Recent Reports from Three Ascendium-Funded Projects Add to Roadmap for Systemic Change
All of our grant projects are aimed at helping the field better understand policies and practices that can remove systemic obstacles to enable more students from low-income backgrounds to succeed in postsecondary education and workforce training. Three recent reports springing from Ascendium-funded projects are adding to the body of knowledge of what institutions can do to improve their students chances of success.
Building enhanced services into Promise programs
MDRC has issued a policy brief outlining early lessons from the College Promise Success Initiative. The brief, “Designing for Success,” explores how Promise programs are building enhanced student services into their models to increase success among students from low-income backgrounds.
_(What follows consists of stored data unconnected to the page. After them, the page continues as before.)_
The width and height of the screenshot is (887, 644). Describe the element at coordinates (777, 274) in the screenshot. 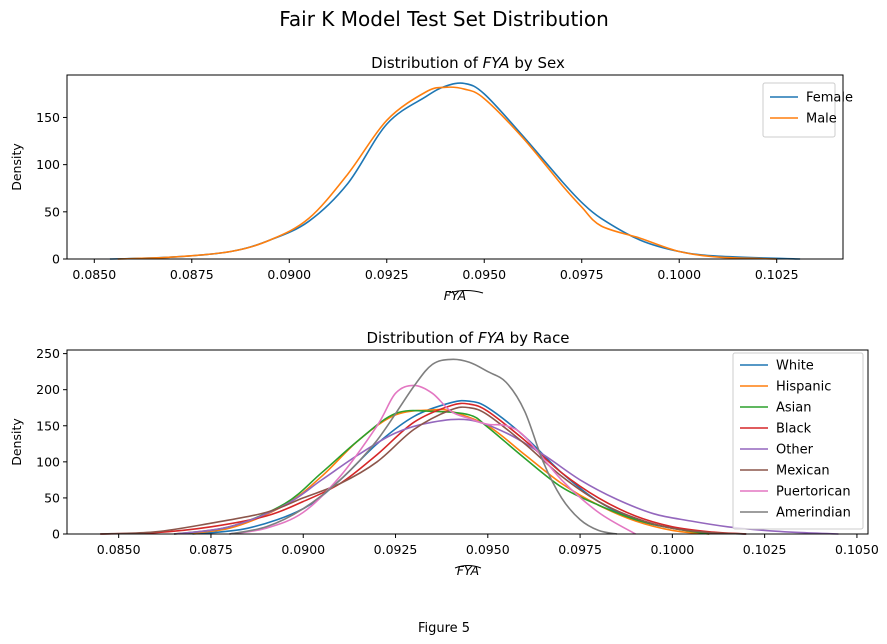

I see `x-tick-label-sex: 0.1025` at that location.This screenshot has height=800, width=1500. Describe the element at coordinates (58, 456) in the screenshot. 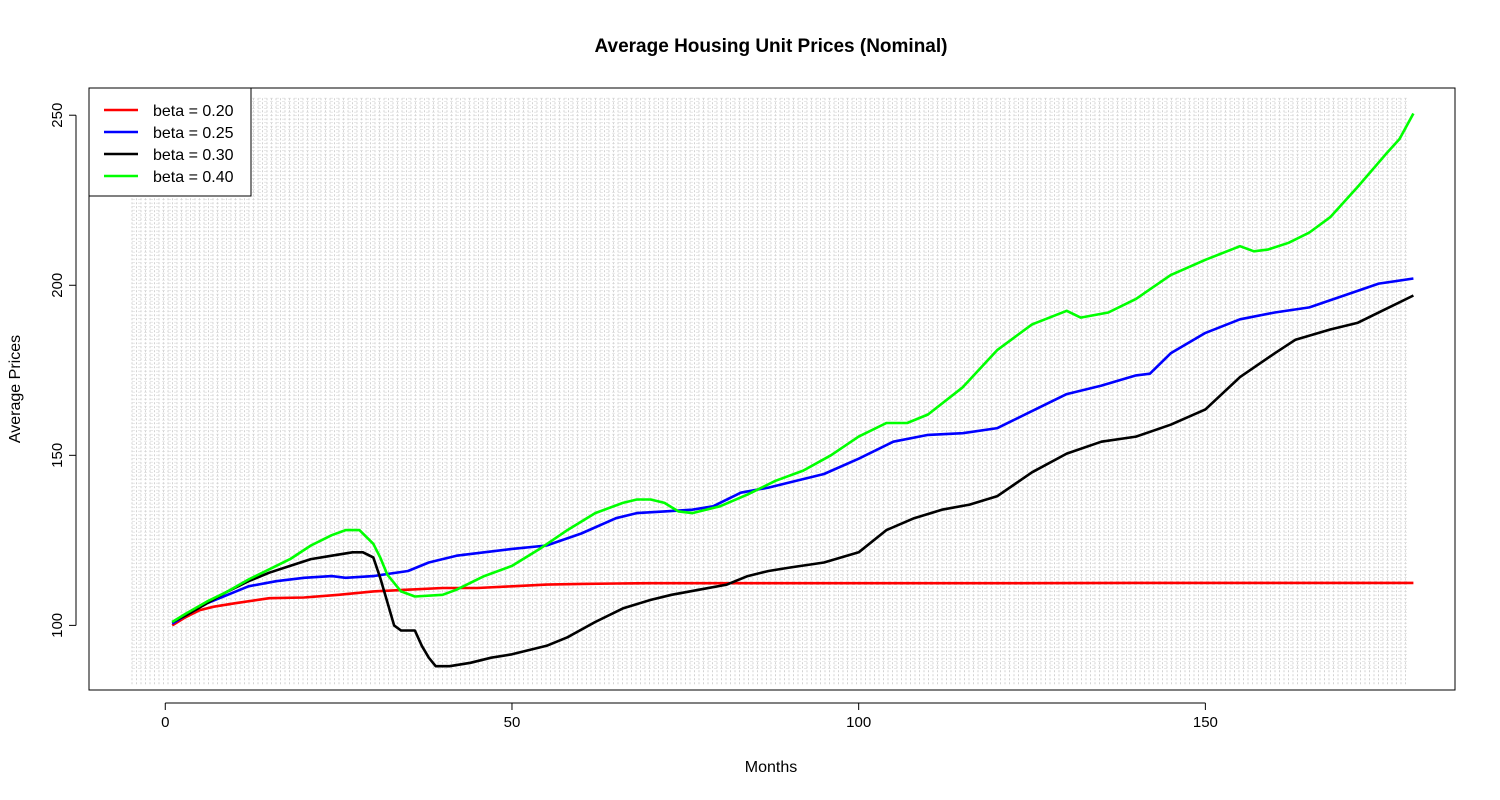

I see `y-tick-label: 150` at that location.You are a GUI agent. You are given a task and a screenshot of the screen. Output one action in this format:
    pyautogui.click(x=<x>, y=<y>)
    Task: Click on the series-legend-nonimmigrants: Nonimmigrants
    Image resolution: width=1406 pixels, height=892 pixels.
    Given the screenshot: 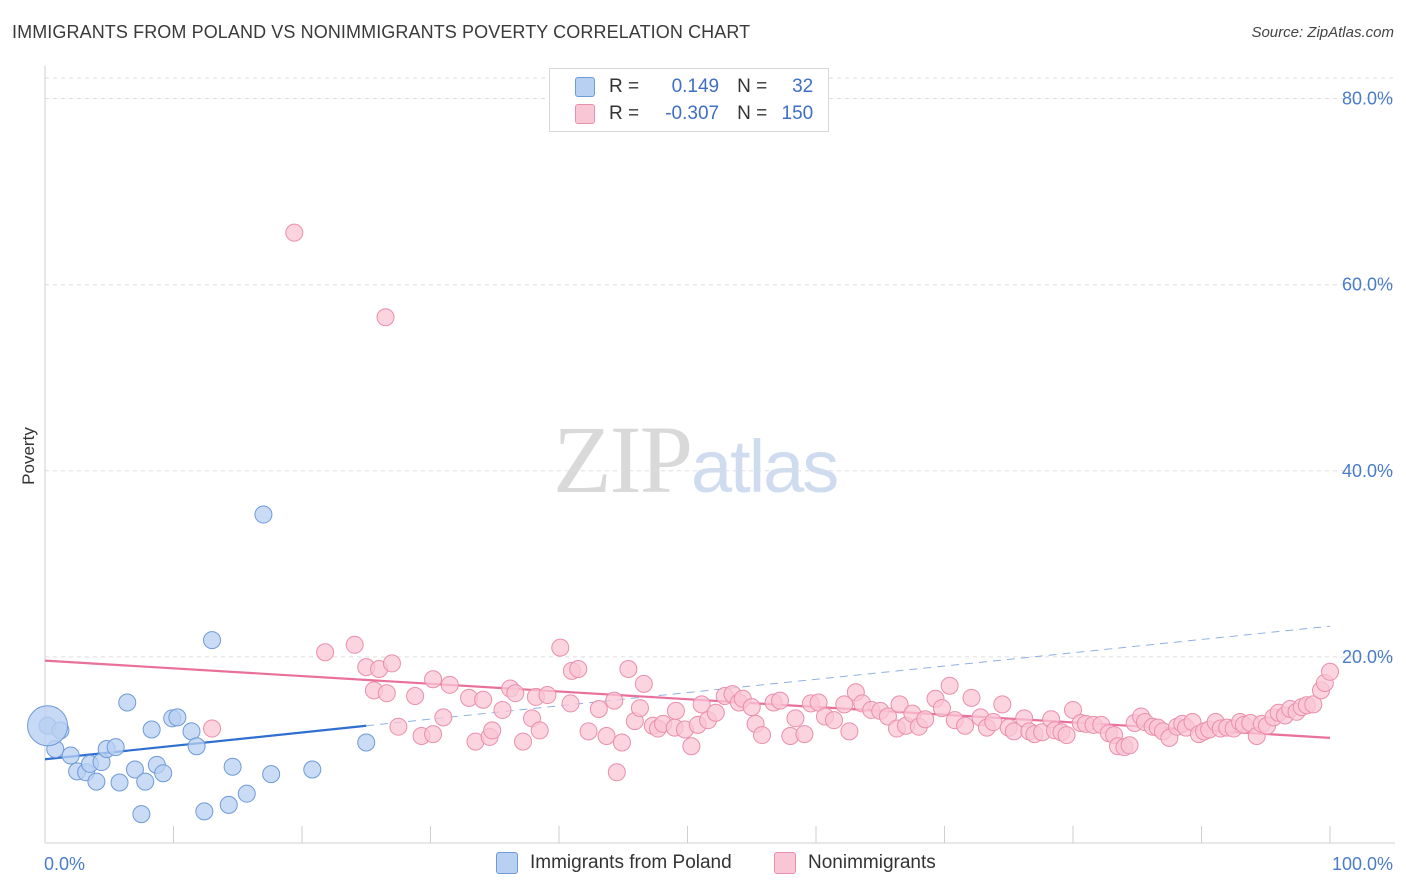 What is the action you would take?
    pyautogui.click(x=855, y=863)
    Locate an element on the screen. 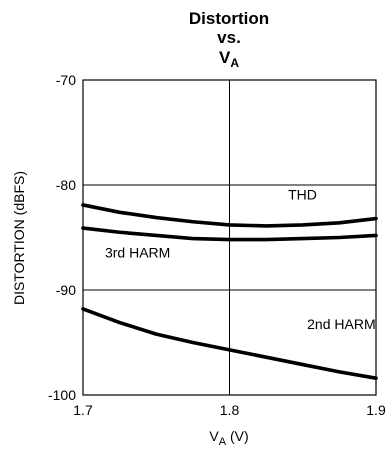 The height and width of the screenshot is (454, 389). x-axis-label-main: V is located at coordinates (214, 436).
Satisfactory academic progress
The Finish Line: Graduation by Design is a project that explores student behaviors, college policies and institutional practices that prevent students from completing the credits they start, landing many of them on financial aid probation and suppressing completion rates. MDRC recently published a report detailing their findings from three colleges in the Minnesota State system and offering six strategies colleges can use to help their students maintain satisfactory academic progress and avoid financial aid probation.
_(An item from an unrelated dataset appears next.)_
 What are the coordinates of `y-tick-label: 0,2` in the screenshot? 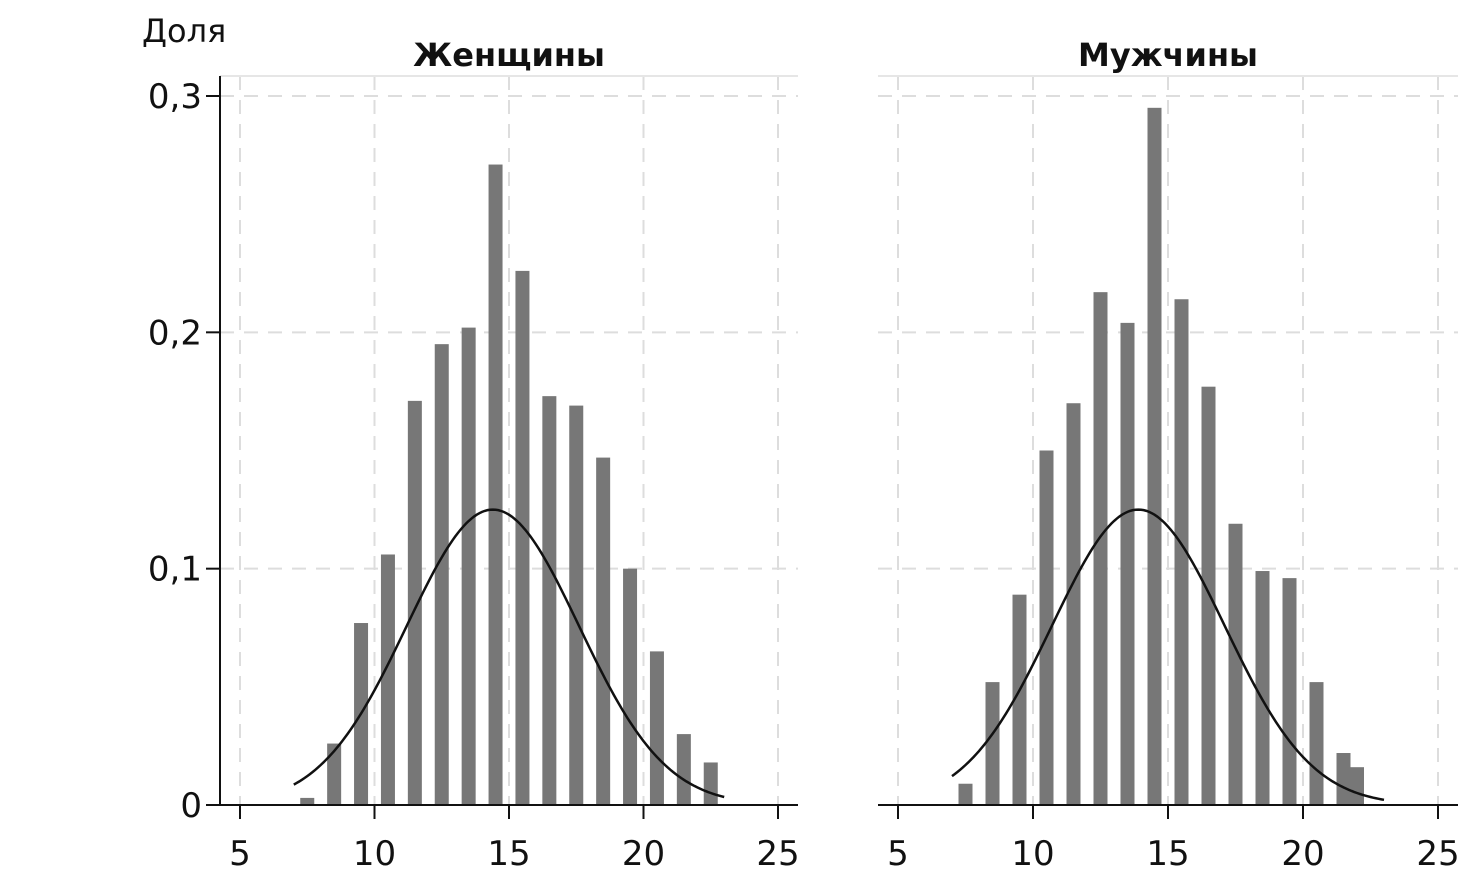 It's located at (175, 333).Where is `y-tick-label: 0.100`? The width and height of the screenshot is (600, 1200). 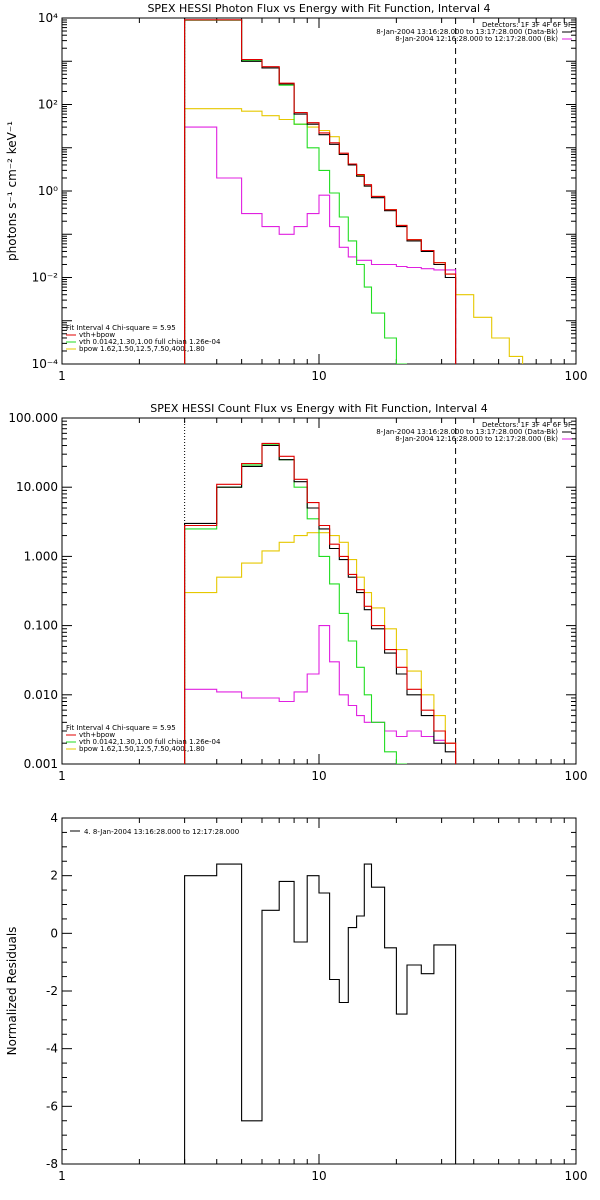 y-tick-label: 0.100 is located at coordinates (41, 626).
MDRC recently published a report highlighting findings from their analysis of Ascendiums Career Ready Internship (CRI) program for four-year colleges, which we launched in 2015. The CRI program provided funding and support to 33 institutions in four states to develop quality paid internships for students from low-income backgrounds. The analysis found that colleges were successful in placing underrepresented students into valuable internships, and employers appreciated the program. However, colleges have struggled to sustain the programs after the end of the grant period.
We hope practitioners gain actionable insights from this trio of reports, ultimately leading to broad, meaningful change that benefits students facing barriers to completion.